→ **Given text**
== == ==
Therefore, what we are testing tonight are two important questions. First, can the Minister establish to the reasonable satisfaction of the House that the creation of yet another body dealing with the subject of aircraft noise, namely, the EEC, will achieve some positive environmental benefits commensurate with the additional staff, expenditure and effort that will be required, without duplicating the work of the other agencies that already exist?
It is fair to point out that the Scrutiny Committee could see no such reason why the Community should seek this additional competence in this field.
The second question that we are testing is whether the Minister has been able to satisfy the House that the acceptance of this fairly innocuous and fine-sounding draft directive will not lead to the argument on the part of the Commission that it is entitled to assume a far wider competence over aviation matters, which could be prejudicial to our own national aviation interests.
In the light of these important issues, the previous Labour Government approached this matter with considerable and entirely justifiable concern. We accepted that there might be some help afforded in improving the environment of the Community, although for the United Kingdom, as the Minister has pointed out, the proposals added nothing to what we had already announced or proposed to announce. But, having said that, is it right that we should also consider the price that might have to be paid?
== == ==
→ **Data provided**

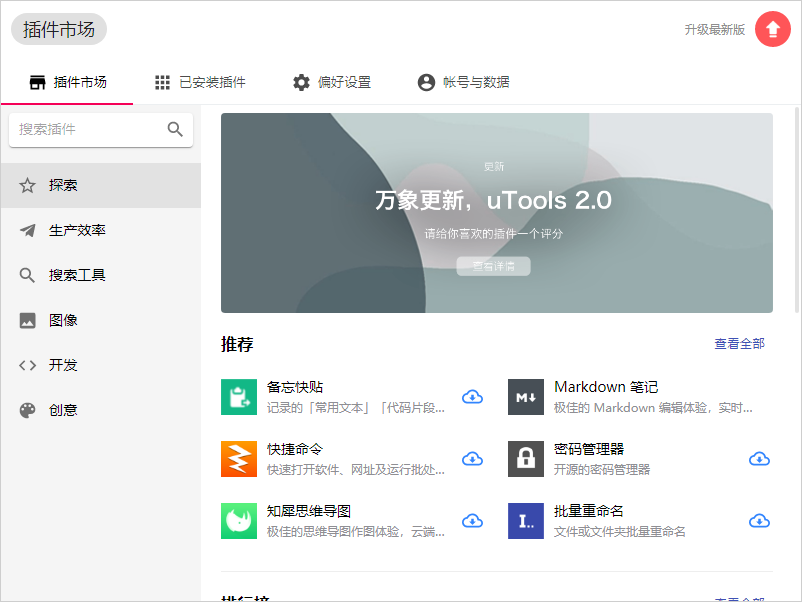Screen dimensions: 802x602
Task: Download 密码管理器 via the cloud download icon
Action: (x=759, y=459)
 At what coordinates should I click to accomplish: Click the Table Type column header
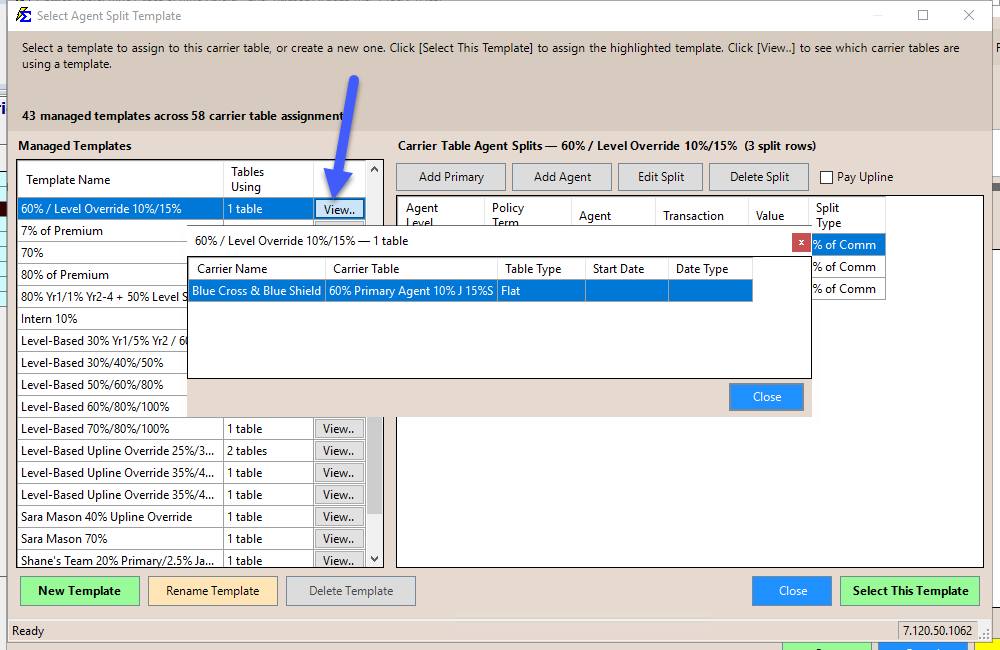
== == ==
→ **Goal**
Please rewrite the part of the speech on aircraft noise above, starting at "In the light" and ending at "to be paid?", with "previous Labour Government" renamed to "last Labour Government".

→ **Written solution**
In the light of these important issues, the last Labour Government approached this matter with considerable and entirely justifiable concern. We accepted that there might be some help afforded in improving the environment of the Community, although for the United Kingdom, as the Minister has pointed out, the proposals added nothing to what we had already announced or proposed to announce. But, having said that, is it right that we should also consider the price that might have to be paid?